When my mind snapped back into focusing on the present moment, the handshakes and hugs had been exchanged, and the father’s hands were replaced by the groom’s hands, lacing the delicate womanly fingers of the new bride. There they were on the altar with the priest. My baby brother, now grown into a man, holding the hand of my almost sister- in-law in her glamorous lace train.
Just. Like. That.
As hard as it is to even fathom at this point with a two-year-old and a three-year-old, someday my husband is going to be walking one of those flower girls down the aisle for the timeless last walk that a father has with his daughter. Someday, our little twirling energetic girls will be swept off their feet and get their chance to be a princess for a day and pledge their hearts to other men. Today I had the privilege to walk down the aisle with that man I pledged my heart to four years ago and to wait at the other end for the fruit of our love to make their flower girl entrances.
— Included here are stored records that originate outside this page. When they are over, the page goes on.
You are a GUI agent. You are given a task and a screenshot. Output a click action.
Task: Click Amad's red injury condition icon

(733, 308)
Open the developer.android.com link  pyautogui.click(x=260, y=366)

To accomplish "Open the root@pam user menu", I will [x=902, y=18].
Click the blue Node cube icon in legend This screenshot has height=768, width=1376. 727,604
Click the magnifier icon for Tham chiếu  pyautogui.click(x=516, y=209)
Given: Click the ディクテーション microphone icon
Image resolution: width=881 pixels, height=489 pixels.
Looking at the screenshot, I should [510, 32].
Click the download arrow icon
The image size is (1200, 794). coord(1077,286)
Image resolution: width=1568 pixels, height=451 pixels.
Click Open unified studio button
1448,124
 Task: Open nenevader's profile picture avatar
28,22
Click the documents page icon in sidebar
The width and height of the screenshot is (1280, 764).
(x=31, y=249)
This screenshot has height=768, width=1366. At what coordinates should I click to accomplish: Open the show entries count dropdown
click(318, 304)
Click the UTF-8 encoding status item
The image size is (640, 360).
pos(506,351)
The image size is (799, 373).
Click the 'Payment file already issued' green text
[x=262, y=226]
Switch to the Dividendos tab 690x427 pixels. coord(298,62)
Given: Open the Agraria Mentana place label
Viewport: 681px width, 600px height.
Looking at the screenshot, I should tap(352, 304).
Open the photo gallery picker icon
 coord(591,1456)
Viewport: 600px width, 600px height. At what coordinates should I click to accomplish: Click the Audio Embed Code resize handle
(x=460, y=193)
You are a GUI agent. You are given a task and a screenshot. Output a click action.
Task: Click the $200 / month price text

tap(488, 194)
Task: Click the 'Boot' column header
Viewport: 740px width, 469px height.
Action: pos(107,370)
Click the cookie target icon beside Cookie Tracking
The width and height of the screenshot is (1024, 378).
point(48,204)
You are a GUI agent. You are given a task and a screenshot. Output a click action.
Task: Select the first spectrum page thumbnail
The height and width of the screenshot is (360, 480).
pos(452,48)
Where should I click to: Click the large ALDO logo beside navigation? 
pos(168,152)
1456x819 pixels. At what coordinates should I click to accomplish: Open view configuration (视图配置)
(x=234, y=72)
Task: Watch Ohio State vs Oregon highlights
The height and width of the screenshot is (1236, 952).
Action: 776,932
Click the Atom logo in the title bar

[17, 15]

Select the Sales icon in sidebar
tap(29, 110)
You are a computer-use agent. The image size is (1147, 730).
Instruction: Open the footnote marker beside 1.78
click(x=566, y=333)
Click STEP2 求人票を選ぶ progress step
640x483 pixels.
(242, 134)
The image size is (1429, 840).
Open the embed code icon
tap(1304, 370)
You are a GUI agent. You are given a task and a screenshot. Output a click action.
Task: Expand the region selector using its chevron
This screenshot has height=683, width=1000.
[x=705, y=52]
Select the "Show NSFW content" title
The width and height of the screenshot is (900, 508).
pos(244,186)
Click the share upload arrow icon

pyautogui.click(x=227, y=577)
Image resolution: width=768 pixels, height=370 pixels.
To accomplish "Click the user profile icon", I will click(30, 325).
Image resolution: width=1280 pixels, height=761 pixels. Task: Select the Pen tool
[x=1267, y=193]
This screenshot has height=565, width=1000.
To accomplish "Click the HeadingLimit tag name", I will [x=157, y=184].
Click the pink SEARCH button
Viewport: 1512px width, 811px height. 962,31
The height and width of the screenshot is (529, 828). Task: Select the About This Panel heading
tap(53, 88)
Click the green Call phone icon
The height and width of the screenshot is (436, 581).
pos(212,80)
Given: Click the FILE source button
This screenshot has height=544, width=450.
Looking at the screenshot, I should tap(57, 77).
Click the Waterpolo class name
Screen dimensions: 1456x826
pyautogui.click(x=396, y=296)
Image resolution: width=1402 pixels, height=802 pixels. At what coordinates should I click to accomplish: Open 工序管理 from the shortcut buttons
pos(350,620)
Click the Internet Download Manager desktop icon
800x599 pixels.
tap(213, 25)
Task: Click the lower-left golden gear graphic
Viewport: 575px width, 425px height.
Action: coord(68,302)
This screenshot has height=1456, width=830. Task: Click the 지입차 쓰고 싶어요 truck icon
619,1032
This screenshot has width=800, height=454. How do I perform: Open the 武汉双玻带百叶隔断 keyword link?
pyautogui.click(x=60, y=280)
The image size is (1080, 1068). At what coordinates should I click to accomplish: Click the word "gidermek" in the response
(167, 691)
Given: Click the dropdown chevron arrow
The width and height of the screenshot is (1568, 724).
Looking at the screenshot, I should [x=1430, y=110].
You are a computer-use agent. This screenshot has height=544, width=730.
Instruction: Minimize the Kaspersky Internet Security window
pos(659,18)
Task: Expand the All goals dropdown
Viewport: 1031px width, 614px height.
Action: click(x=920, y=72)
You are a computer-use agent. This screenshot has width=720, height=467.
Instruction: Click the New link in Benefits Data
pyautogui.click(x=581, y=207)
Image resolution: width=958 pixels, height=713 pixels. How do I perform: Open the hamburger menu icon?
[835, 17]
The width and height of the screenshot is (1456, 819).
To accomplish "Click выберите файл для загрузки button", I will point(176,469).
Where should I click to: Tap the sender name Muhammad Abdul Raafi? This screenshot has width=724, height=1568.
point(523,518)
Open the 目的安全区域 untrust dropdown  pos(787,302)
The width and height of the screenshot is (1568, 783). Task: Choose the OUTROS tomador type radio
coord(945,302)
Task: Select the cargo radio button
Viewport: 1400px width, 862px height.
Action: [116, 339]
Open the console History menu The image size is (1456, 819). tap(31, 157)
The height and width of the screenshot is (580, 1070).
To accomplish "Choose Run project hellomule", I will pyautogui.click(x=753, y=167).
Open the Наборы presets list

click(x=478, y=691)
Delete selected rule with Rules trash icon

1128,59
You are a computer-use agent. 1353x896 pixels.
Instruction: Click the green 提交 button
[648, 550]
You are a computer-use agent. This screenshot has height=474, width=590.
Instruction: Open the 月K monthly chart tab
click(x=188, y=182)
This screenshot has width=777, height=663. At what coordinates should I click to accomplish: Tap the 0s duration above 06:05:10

The boots I wore today are the boots I wore while working the horse trails where I met the man of my dreams. Those same boots, now a little worn but still high heeled and buckled, paraded me down the aisle, representing the love that has grown from the saddle ten years ago. A pair of high-heeled cowgirl boots stepping in time with a pair of larger cowboy boots, reflecting our marriage in the footprints we leave.
Our boot prints now are being traced by another couple as they follow into the adventure of marriage and so the pattern continues. And someday soon the steps of the little flower girls will be echoed by the steps of another set of toddling feet. That’s the way the pattern goes after all: two cowgirl boots keeping time with two cowboy boots, traced by tiny footsteps nine months later. And just like that, the rhythm of the family continues, one baby bootie print at a time.
“Finally, brothers and sisters, whatever is true, whatever is noble, whatever is right, whatever is pure, whatever is lovely, whatever is admirable—if anything is excellent or praiseworthy—think about such things” Philippians 4:8.